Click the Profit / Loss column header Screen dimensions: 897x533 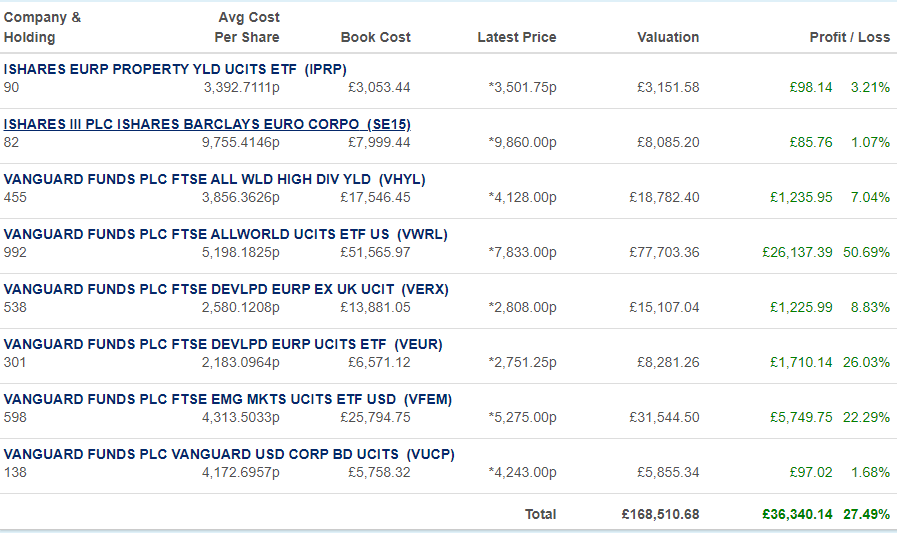[850, 37]
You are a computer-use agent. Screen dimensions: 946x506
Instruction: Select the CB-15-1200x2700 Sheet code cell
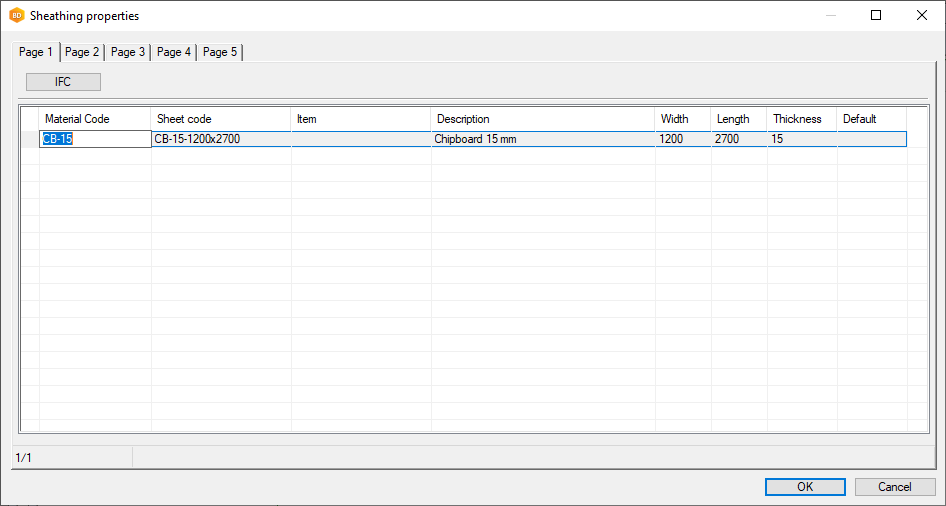point(220,139)
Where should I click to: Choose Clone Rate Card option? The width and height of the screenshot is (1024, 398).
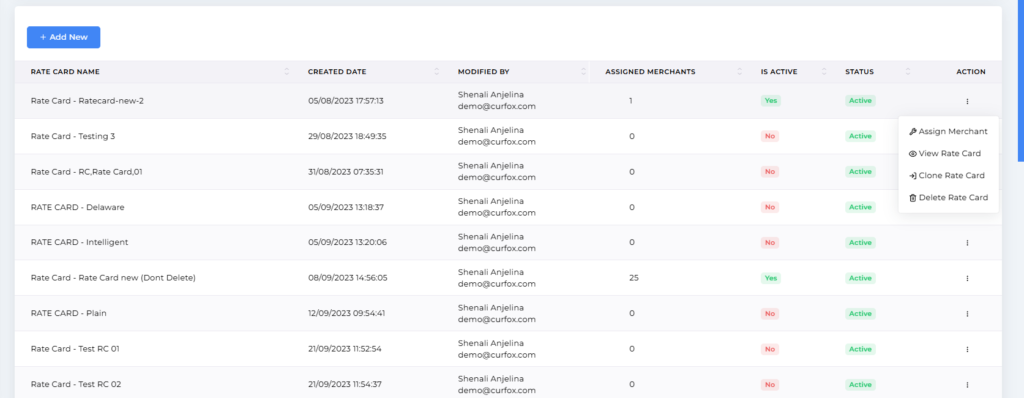click(947, 176)
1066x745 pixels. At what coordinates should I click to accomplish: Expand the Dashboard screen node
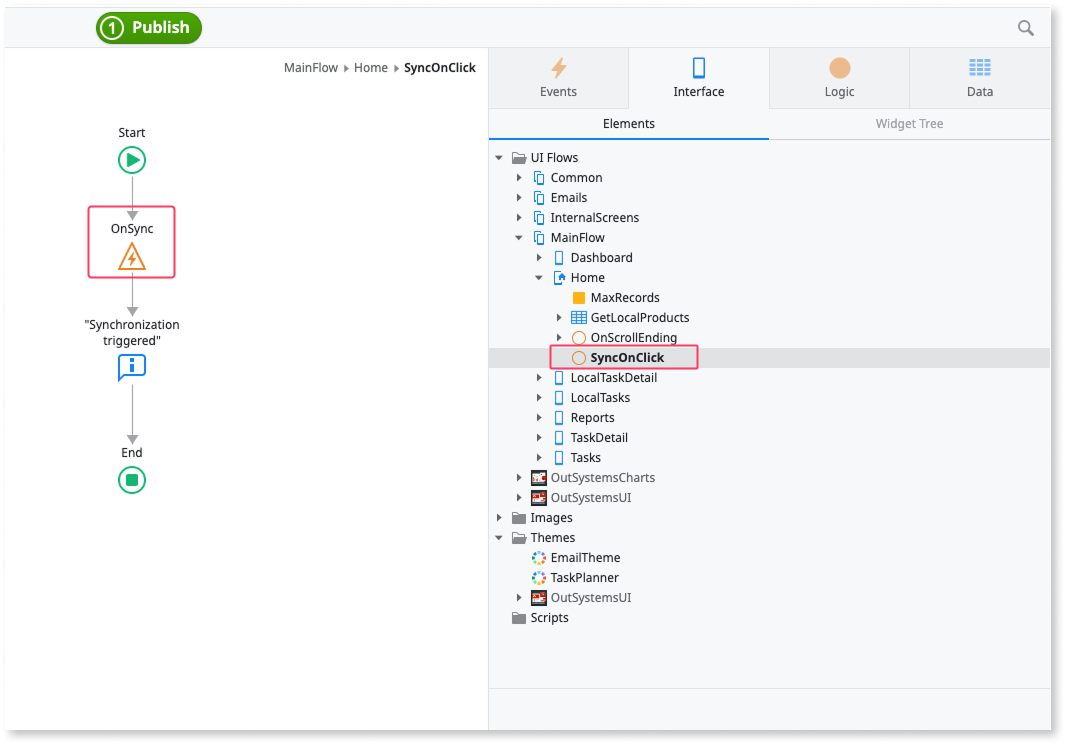[539, 257]
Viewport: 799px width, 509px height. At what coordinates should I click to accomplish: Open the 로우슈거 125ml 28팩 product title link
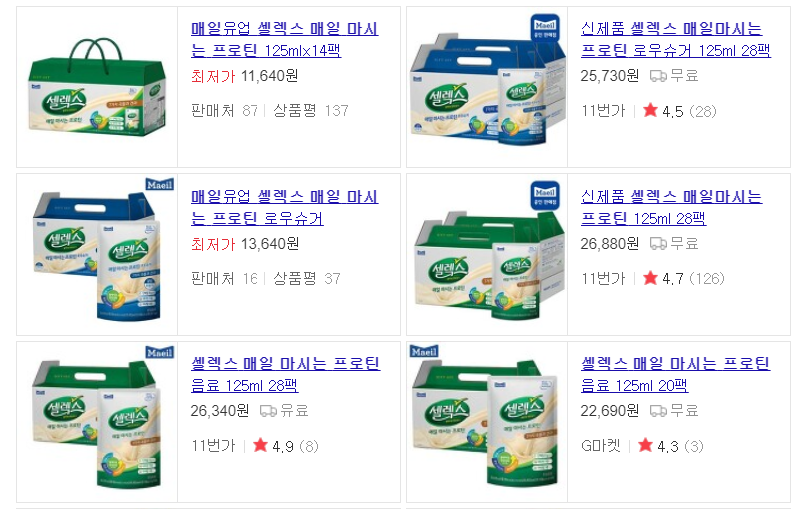pos(676,40)
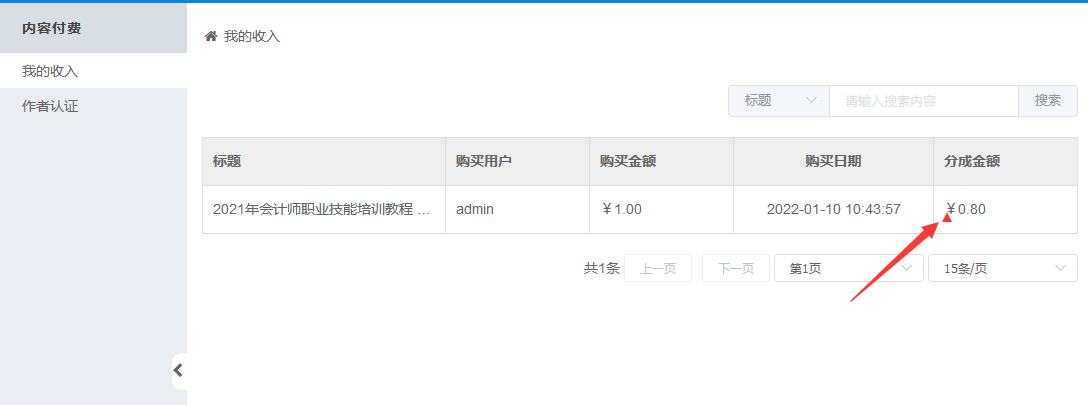Click the 下一页 button
The image size is (1088, 405).
tap(736, 268)
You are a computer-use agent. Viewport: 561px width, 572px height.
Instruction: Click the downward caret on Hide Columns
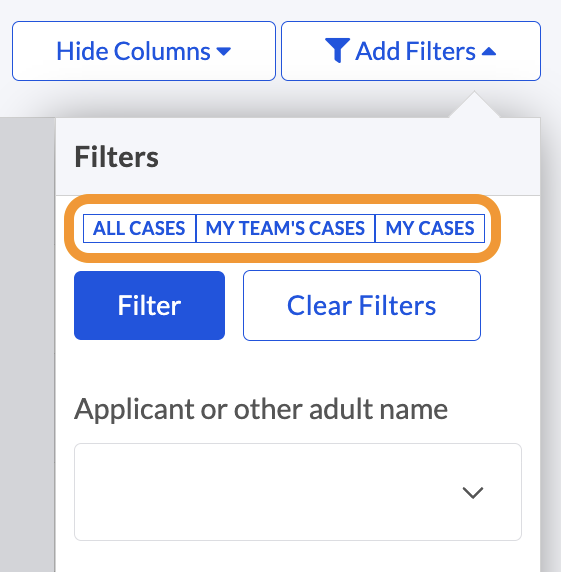click(x=223, y=51)
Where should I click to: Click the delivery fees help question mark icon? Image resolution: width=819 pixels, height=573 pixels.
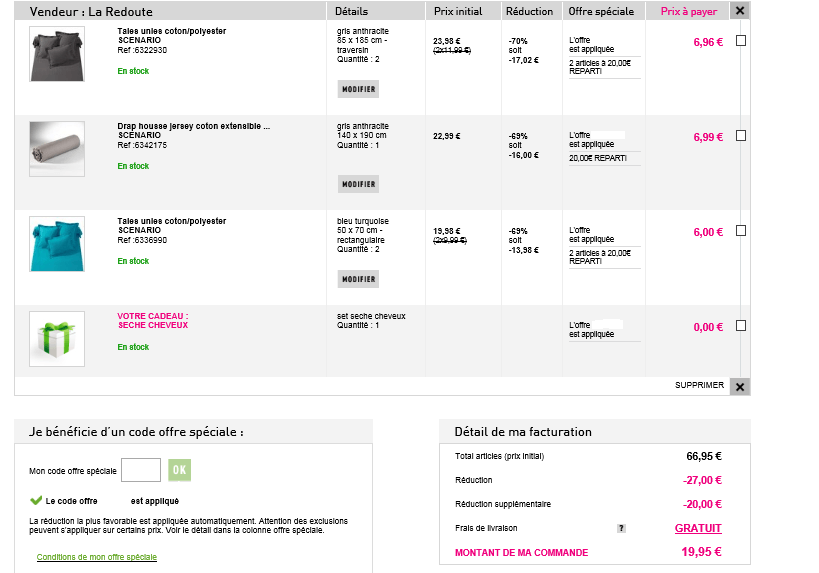pos(621,528)
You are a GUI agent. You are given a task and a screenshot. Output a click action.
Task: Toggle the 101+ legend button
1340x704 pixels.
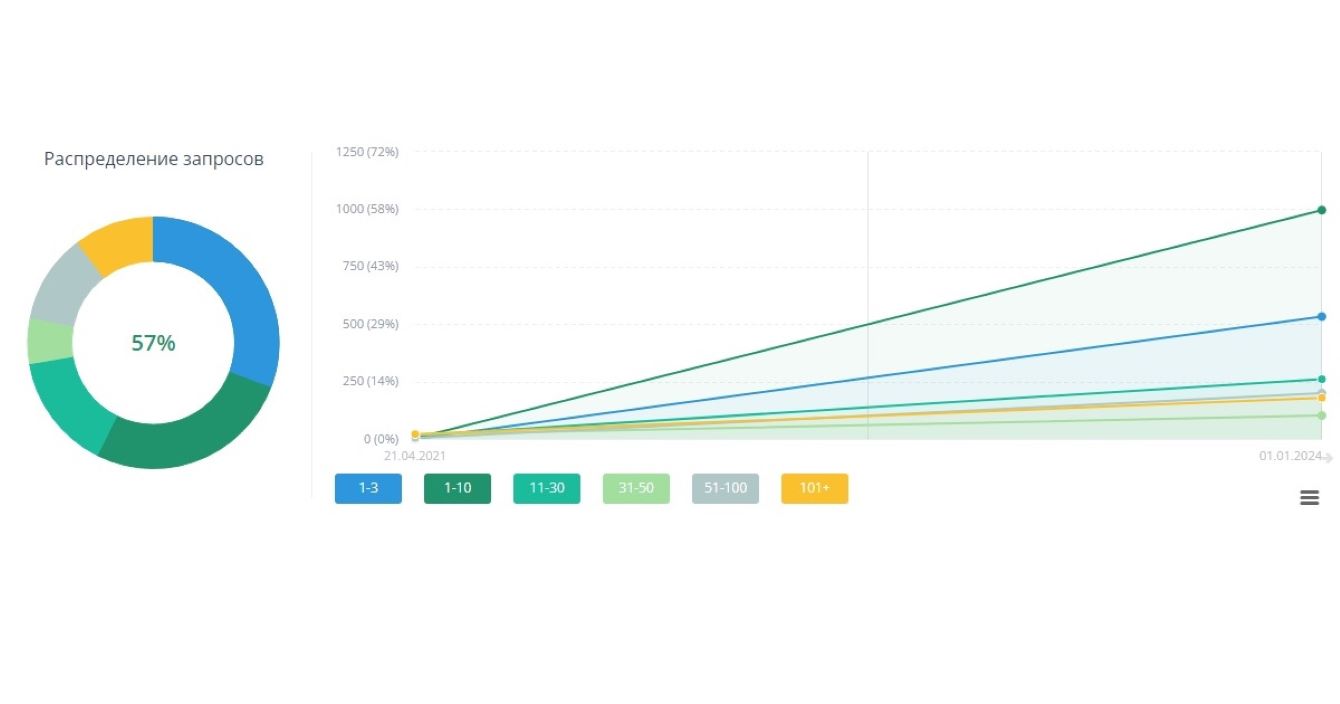tap(814, 489)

### Requirements
Extract every line of the listing above that contains the word "what".

### Exercise solution
1066x745 pixels. At what coordinates should I click to accomplish: Expand the Dashboard screen node
Viewport: 799px width, 509px height. At what coordinates should I click to accomplish: Open the 로우슈거 125ml 28팩 product title link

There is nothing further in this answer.